Almost half of universities have changed how they calculate their degree classifications in the past five years to ensure that students do not get lower grades on average than those at rival institutions.
The Higher Education Academy found that 47 per cent of institutions it surveyed had changed their degree algorithms since 2010 to “ensure that their students were not disadvantaged compared to those in other institutions”. Some 70 per cent of graduates achieved at least a 2:1 in 2013-14 compared with 63 per cent in 2009-10, according to the Higher Education Statistics Agency.
The different ways to calculate overall student grades, which can affect a university’s league table position, often revolve around whether institutions should disregard the weakest marks achieved by students when calculating their final degree classification or give a higher weighting to final-year marks.
The finding of the HEA research on external examining is mentioned in a draft policy paper seen by Times Higher Education on how to safeguard academic standards.

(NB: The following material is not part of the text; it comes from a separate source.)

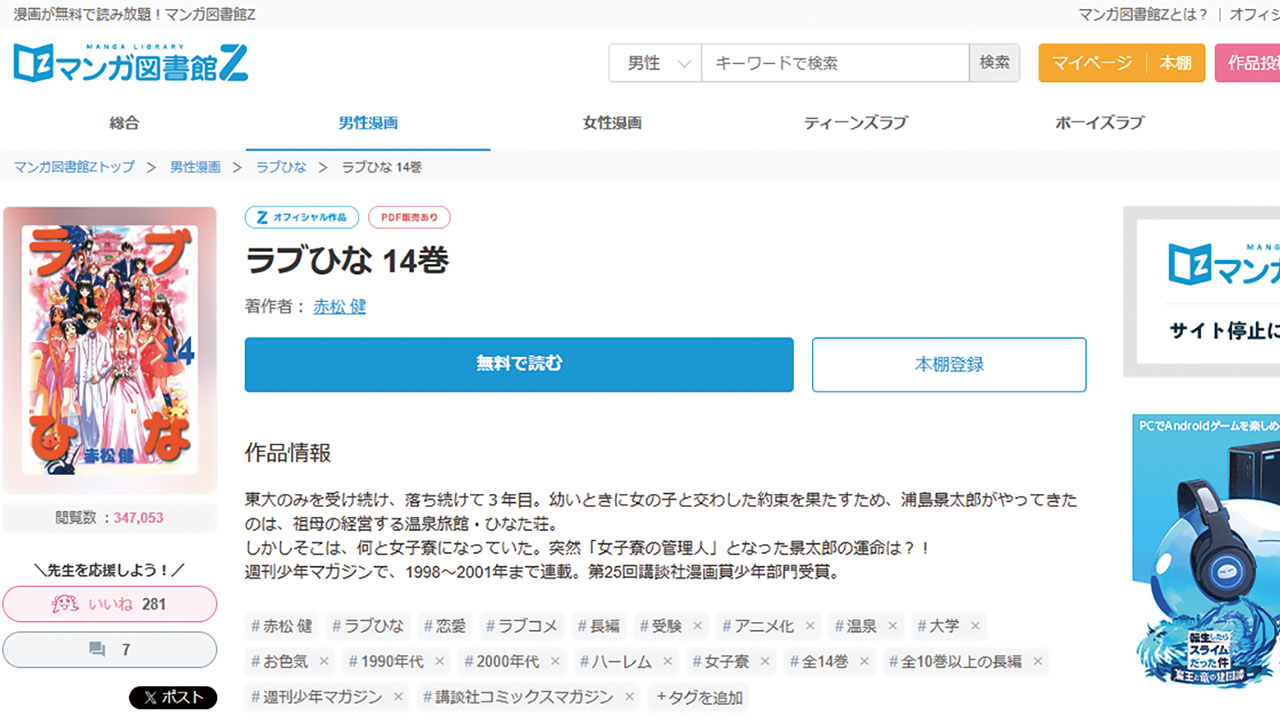Image resolution: width=1280 pixels, height=720 pixels.
Task: Click the PDF販売あり badge
Action: point(408,217)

The document, the final version of which is set to be published shortly by the Higher Education Funding Council for England, says that those in higher education are “comfortable” with current methods to maintain standards, but that “those outside the sector are more sceptical”. There is little evidence of an “effective counter-narrative to regular press claims of ‘grade inflation’”, adds the paper, Future Approaches to Quality Assessment – England, Wales and Northern Ireland.
It says that universities should set up a task force to determine a “sensible range of possible classification algorithms”, with guidelines needed around the 2:1-2:2 borderline.
As part of the proposals for quality assurance in the draft report, regular institutional reviews undertaken by the Quality Assurance Agency would be scrapped and universities would be monitored every five years via information submitted on student outcomes, such as satisfaction scores.
The draft paper also proposes the creation of a register of external examiners overseen by an external body, which would have responsibility for training staff.
Examiners within a subject community should come together to “compare their students’ work and to judge student achievement against the standards set in order to improve comparability and consistency”, it says. Those “calibration of degree standard” groups could involve subject associations, regional clusters of subject specialists or professional organisations, although awarding bodies would still decide final marks.
A three-month consultation will begin once the final document is published, with proposals set to take effect in full from 2017-18.